While it should be no surprise that others would feel the same way about their principles, opposing viewpoints can make it difficult to maintain a friendly view of the people who hold them. Open-mindedness is not a skill that comes naturally to people, but it is a vital part of honoring the humanity of others. Fortunately, there are several things you can do to ensure that you remain as open-minded as possible.
Explore Your Anger
When someone says something that conflicts with your deeply held beliefs, it is natural to get offended. Anger is a common first reaction to such a scenario. Rather than responding angrily to the other person, however, which will likely do no more than offend him or her and may even shut down the conversation completely, take some time to assess why the viewpoint upsets you so much. Confront your own emotions before you confront the other person. Are you really hearing what he or she means, or are your feelings based on your own fear or insecurity?
This kind of introspection is not always comfortable. If you discover that your anger stems from your own lack of knowledge or past experiences you wish you could forget, it can be humbling or even painful. It is a necessary basis for open, healthy relationships, though. Acknowledging that your reaction is more about what is going on inside your own head or heart can help you keep an open mind that is willing to truly hear where the other person is coming from.
Practice Perspective Taking
The common advice of walking a mile in others' shoes before judging them refers to the benefits of perspective taking. An essential precursor to empathy, perspective taking is the practice of making sure that you perceive the other person's point of view accurately. It involves not only seeing the information they consider most valuable but also understanding how they reach their conclusions based on the facts they are given.
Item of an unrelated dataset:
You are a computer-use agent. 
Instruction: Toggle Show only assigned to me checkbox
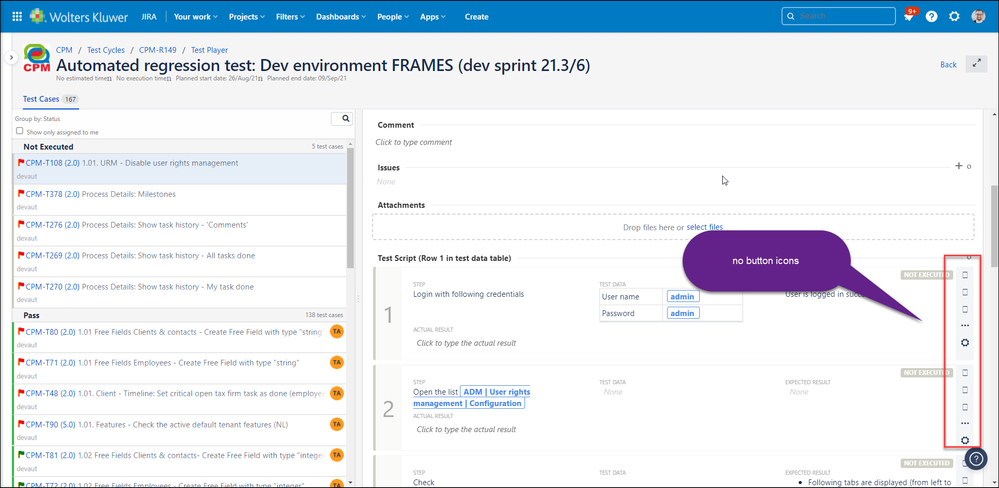[19, 131]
You engage in perspective taking by following these steps:
- Listen without interruption.
- Reflect the sentiments expressed back to the speaker.
- Ask if your summary of the viewpoint is accurate.
- Ask clarifying questions to correct any misunderstanding.
This process is likely to seem tedious the first few times you try it, but with practice, it will start to feel like second nature. Once you experience the benefits of truly understanding where another person is coming from, the steps you need to take to get there won't seem so daunting.
Incorporate It Into Self-Care
As with all challenging changes, learning to remain open-minded can be exhausting. The good news is that you don't have to do it alone. Adopt these practices as part of your self-care routine, and seek help when you need it. Set open-mindedness as a goal when you talk to your therapist. As an expert in human behavior, she or he is equipped to help you work through the specific obstacles that keep you from understanding others' points of view and build stronger relationships with them. Ultimately, it is in your best interest to learn how to see different perspectives, and approaching the practice as self-care may help you overcome some of your innate resistance to the process.
As a person of faith, valuing others is likely at the top of your list of desired virtues. Maintaining your open-mindedness is an essential part of embodying your values.